Las desigualdades también se manifestaron durante la distribución de las vacunas. La disponibilidad de vacunas no fue uniforme entre países y comunidades, particularmente durante las primeras etapas de la vacunación. A finales de 2021 existían países que habían alcanzado coberturas superiores a 90 % en adultos, mientras que otros habían administrado vacunas a menos de 2 % de su población adulta. La disponibilidad de dosis estuvo estrechamente relacionada con la capacidad económica de los países para adquirir vacunas y con la distribución mundial de la producción. Esta desigualdad tuvo consecuencias epidemiológicas porque las poblaciones con menor acceso a la vacunación permanecieron durante más tiempo expuestas al riesgo de enfermedad grave y muerte.

La desigualdad en vacunación debe entenderse, además, como un fenómeno que puede interactuar con otras desigualdades preexistentes. Los grupos que presentaban mayor riesgo de exposición podían ser simultáneamente los que tenían menor acceso a la vacunación.

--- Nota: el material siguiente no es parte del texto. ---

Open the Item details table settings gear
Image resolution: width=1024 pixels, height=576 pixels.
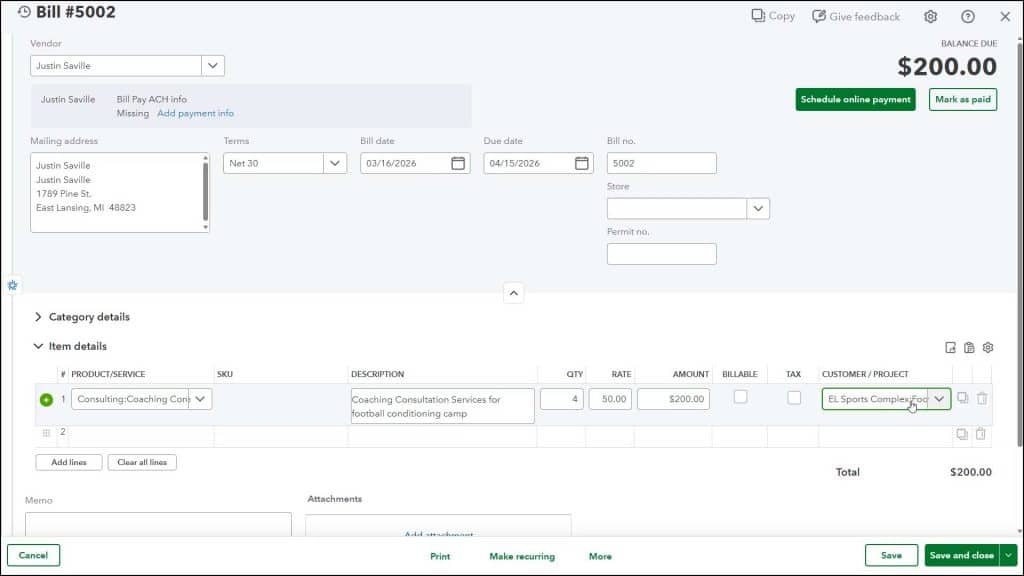[x=988, y=347]
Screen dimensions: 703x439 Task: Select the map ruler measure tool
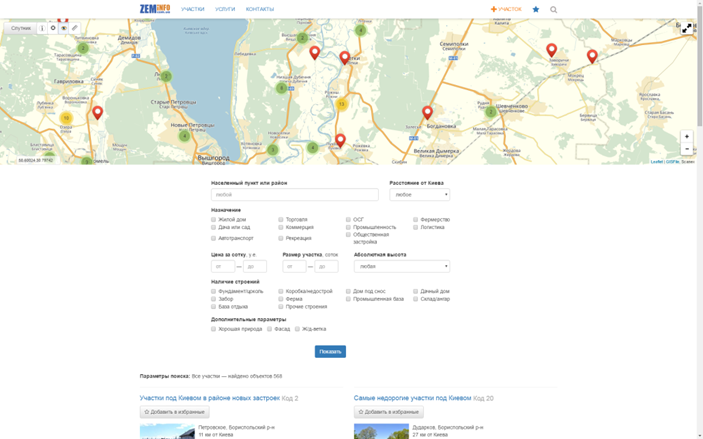coord(74,28)
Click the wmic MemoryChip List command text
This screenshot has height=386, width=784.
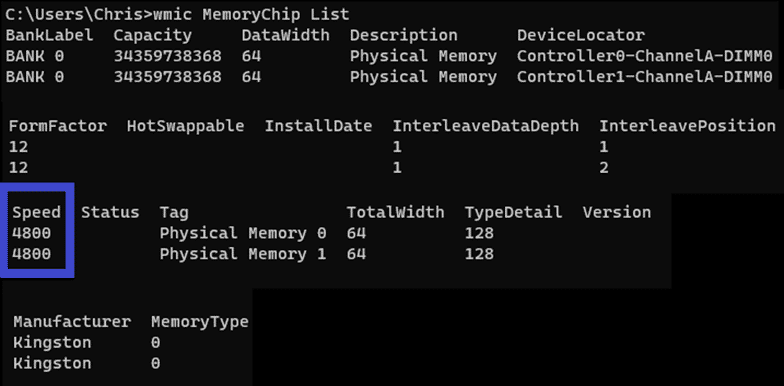251,14
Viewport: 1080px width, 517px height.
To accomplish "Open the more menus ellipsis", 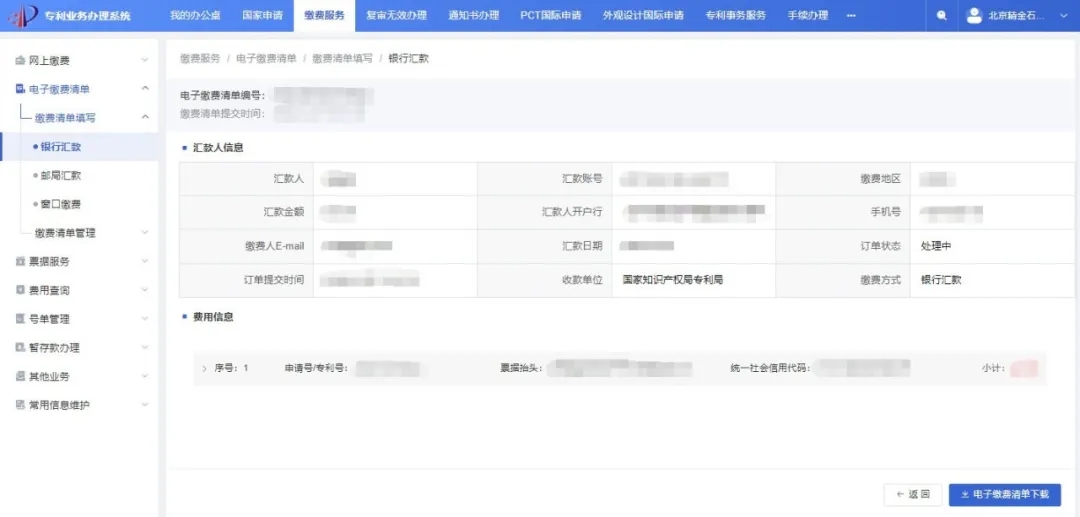I will click(x=851, y=16).
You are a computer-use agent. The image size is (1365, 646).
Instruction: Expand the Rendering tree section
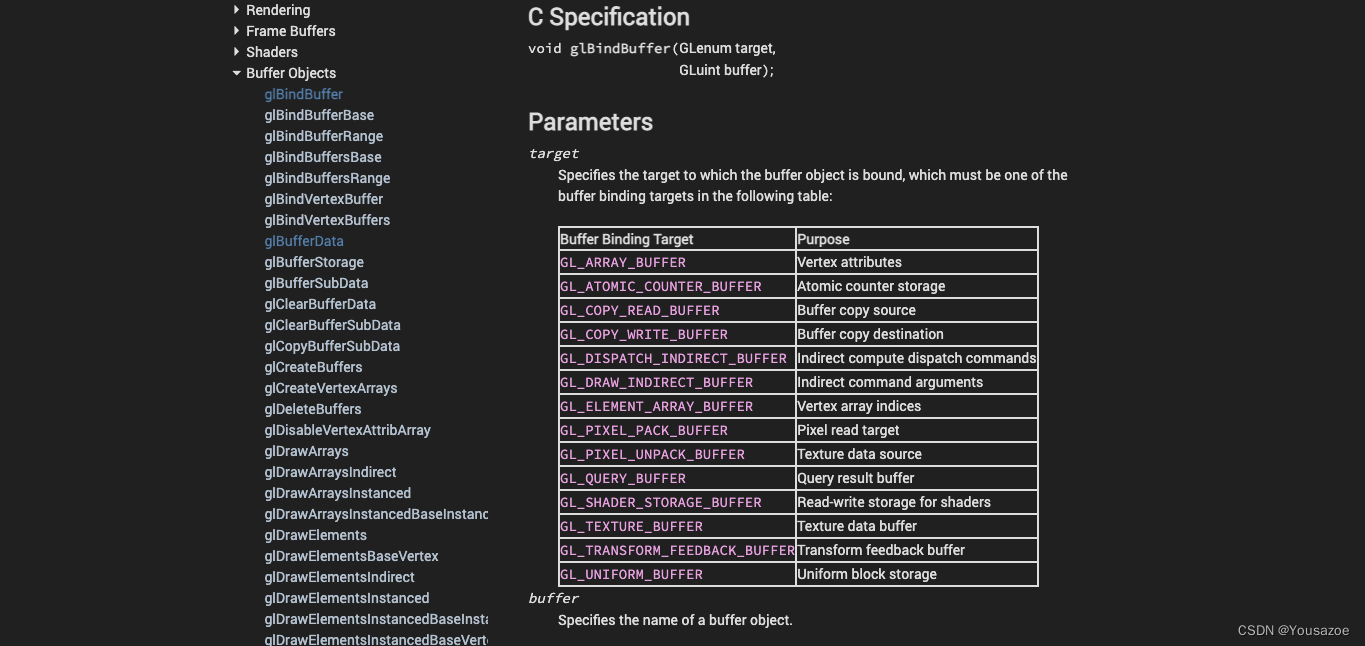point(237,10)
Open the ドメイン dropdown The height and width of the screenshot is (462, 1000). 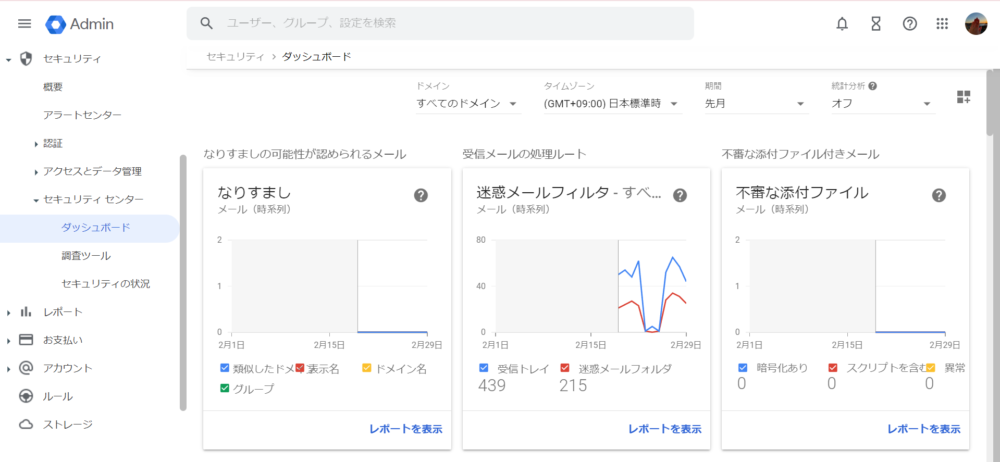(x=468, y=103)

Un estudio basado en serología realizado en San Francisco mostró que las personas residentes en zonas socioeconómicamente desfavorecidas presentaban mayores probabilidades de infección y menores niveles de cobertura de vacunación. También identificó diferencias importantes en la probabilidad de vacunación entre grupos raciales y étnicos y entre personas pertenecientes a distintos estratos socioeconómicos. Este patrón constituye una denominada doble carga: una mayor exposición al virus coexistiendo con una menor protección mediante vacunación.

La vacunación contra la COVID-19 adquirió una importancia fundamental precisamente porque modificó de manera sustancial la relación entre infección y enfermedad grave. Las vacunas no proporcionaron una protección absoluta frente a la infección, particularmente después de la aparición de variantes con mayor capacidad de evasión inmunitaria, pero conservaron una protección considerable frente a hospitalización, enfermedad grave y muerte. Una revisión sistemática de la evidencia sobre las vacunas utilizadas antes de la aparición de Omicron encontró que la protección contra infección disminuía con mayor rapidez frente a esta variante, mientras que la protección contra hospitalización, enfermedad grave y muerte permanecía considerablemente más robusta.

La disminución de la protección con el transcurso del tiempo constituye uno de los fundamentos científicos para la utilización de dosis posteriores a la serie inicial. Una revisión sistemática y metarregresión publicada en The Lancet encontró que la eficacia o efectividad frente a infección y enfermedad sintomática disminuía aproximadamente 20 a 30 puntos porcentuales durante los primeros 6 meses después de la vacunación completa. En contraste, la disminución de la protección frente a enfermedad grave fue mucho menor, aproximadamente 10 puntos porcentuales, y la mayoría de las estimaciones de eficacia o efectividad contra enfermedad grave permanecieron por encima de 70 % durante ese periodo. Estos resultados muestran que la inmunidad inducida por la vacunación no desaparece de manera abrupta, sino que experimenta una disminución progresiva cuya magnitud depende del desenlace clínico considerado.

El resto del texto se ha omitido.